First let me say I was extremely excited to see this loader. I really wanted it to succeed. I love dealing with Valken and most of Valken products so my view might be slightly askew. With that being said, we got 3 of these loaders earlier this week and I have had a few hours to tinker with one.



Sensor:
I will jump right in with my biggest gripe with the loader and the most discussed feature (possibly flaw) of the loader, the sensor in the feedtube. Anyone who has used a Ricochet hopper is familiar with the "Tab" sensor; the VMax works in a much similar, but slightly more reliable, way. Rather than having a tab the VMax has a 4-point "ninja star" type roller switch that has almost no resistance to it. When paint rolls past it the loader runs the agitator to feed about 5 more balls past it. It keeps spinning, therefore it keeps feeding paint, until empty.

It sounds pretty good in theory, but most of the criticism that has come down on the new loader is that if you shoot the loader dry it will stop feeding. Luckily this is not entirely true; the feed tube is designed in a way where gravity will reliably carry those first few rounds down the feed tube when dumping a pod into an empty or nearly empty hopper even with the agitator not spinning.

In my bench testing the hopper almost always starts feeding again when paint is added. If the loader doesn't the power button also doubles as a "Prime" button; where when pushed will run the agitator for about one second to get the loader feeding aging. Fortunately I only needed to prime the loader once during testing and that was when I was testing the very old, left-in-the-sun clumps stuck together paint. Despite all the criticism the sensor works pretty well in bench testing.

In short: You do NOT have to prime it when you add paint! Try it before you criticize and don't listen to anusgear.

Picture of the 4 point sensor wheel:


Shells & Weight:
With that out of the way, one of the first things you will notice about the loader is how light it is. Almost 0.4 pounds lighter than the Dye Rotor when empty (with batteries installed). It reminds me a lot of a Revy in terms of weight and balance. The weight does come at a cost, the shells are half the thickness of a Rotor and just feel a bit cheap. I don't think it would survive a propane torch or 10ft drop without falling apart like the Rotor does.

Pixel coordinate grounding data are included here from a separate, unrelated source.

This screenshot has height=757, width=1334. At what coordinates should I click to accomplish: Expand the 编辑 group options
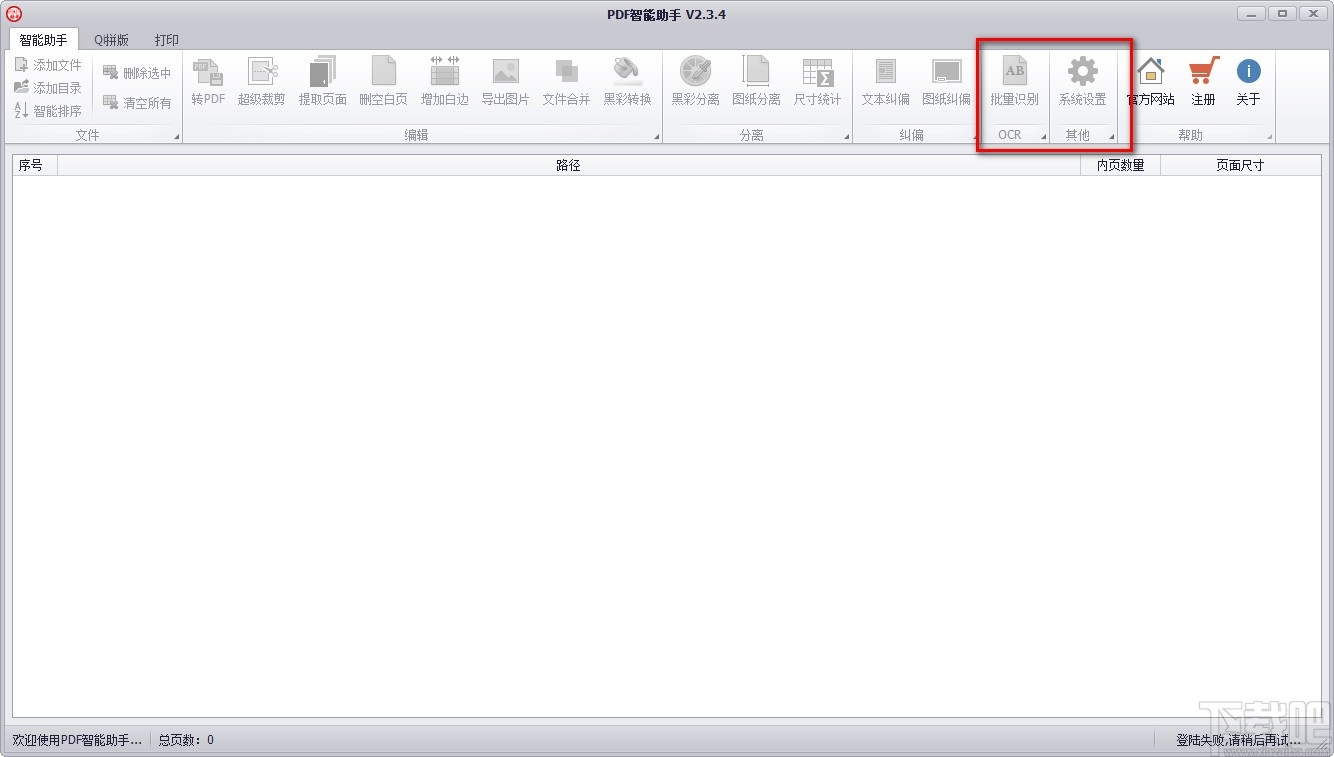tap(656, 137)
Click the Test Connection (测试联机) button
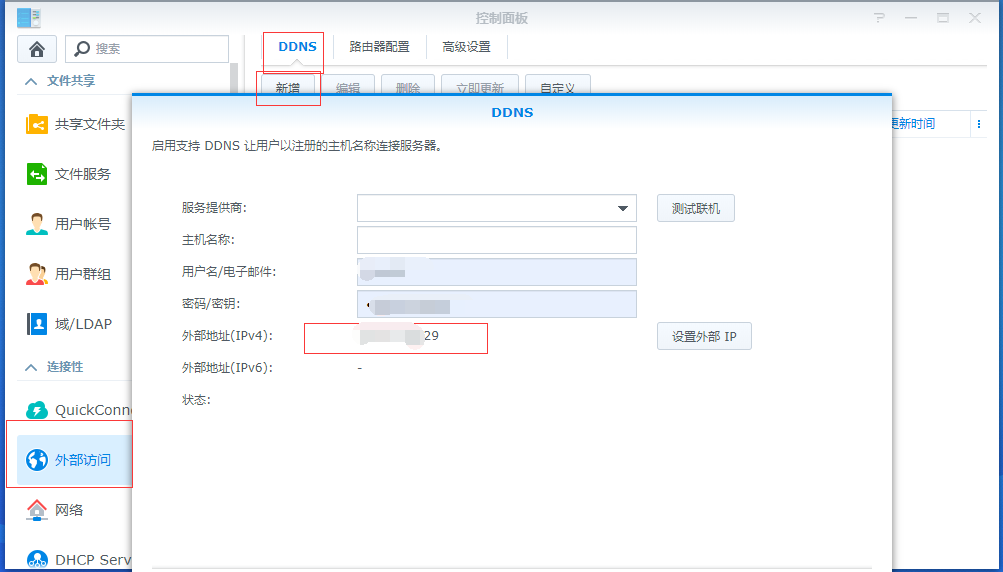 tap(695, 208)
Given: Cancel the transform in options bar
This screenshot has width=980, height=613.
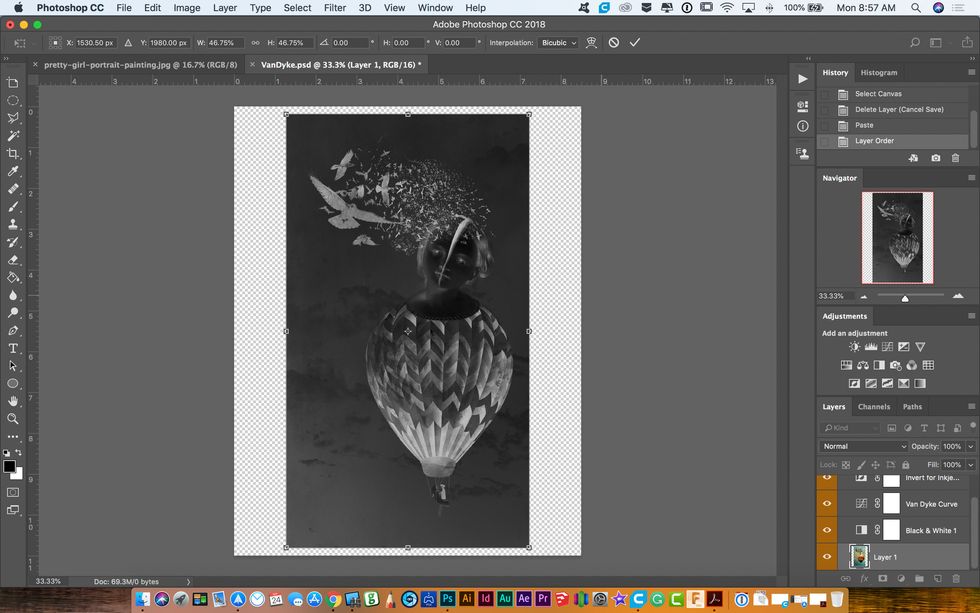Looking at the screenshot, I should (x=614, y=43).
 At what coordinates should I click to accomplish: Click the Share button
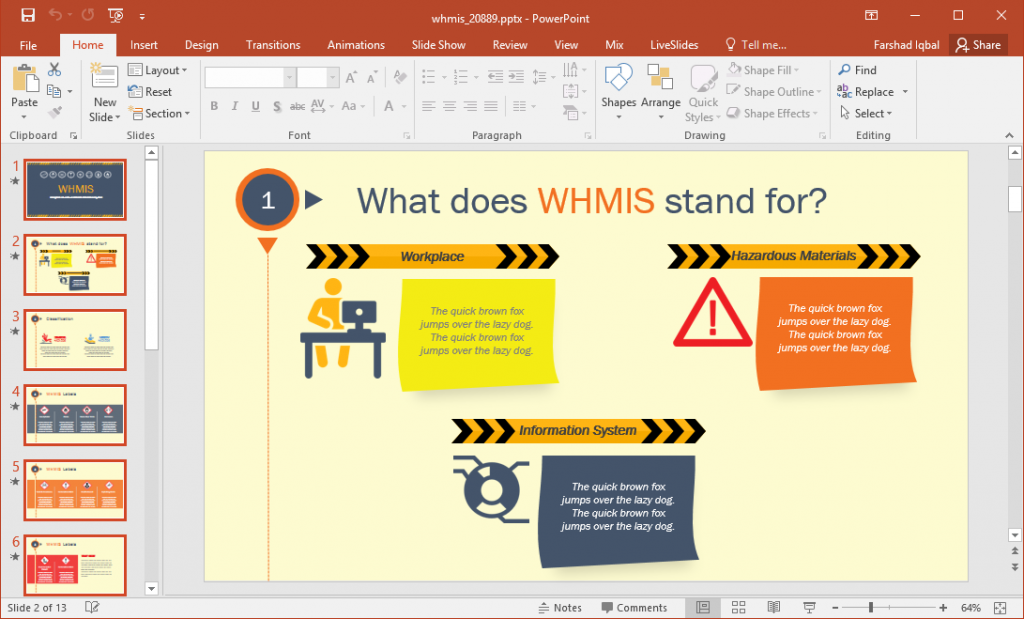click(x=978, y=44)
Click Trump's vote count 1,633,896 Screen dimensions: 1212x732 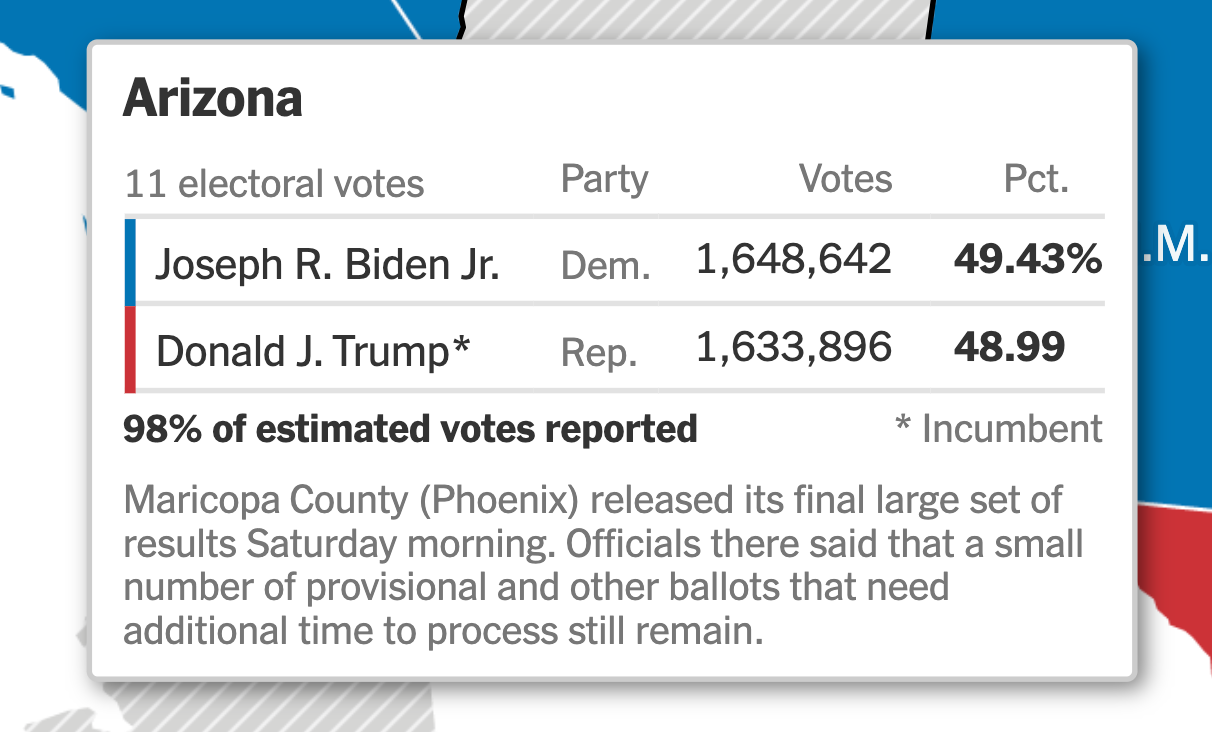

Here are the actual weights with Energy Paintball batteries.
VMAX: 0.995 lbs
Rotor: 1.355 lbs
Eggy 4: 1.105 lbs
Revy: 0.830 lbs


Again, much like the Rotor the top shell pops off using a thumb tab under the lid and hinges off a tab in the front. Looking deeper inside the loader the tray on the bottom is not angled at all. It sits, more or less, perfectly flat above the recessed agitator tray. The last 20 rounds or so need to be rolled down into the recess and will not fall in on their own if the loader is held level. This is a minor gripe but if the tray was angled I suppose the capacity would be lessened. At the cost of this loader I would expect a simple pop-up ramp or something. I shouldn't have to shake or rock a $130 loader.





Here you can see the feedneck is made up of 2 parts. The outer is much thinner than the Rotor's one piece feedneck. Fortunately it is one molded piece. I dont see this breaking too easily like a halo or revy.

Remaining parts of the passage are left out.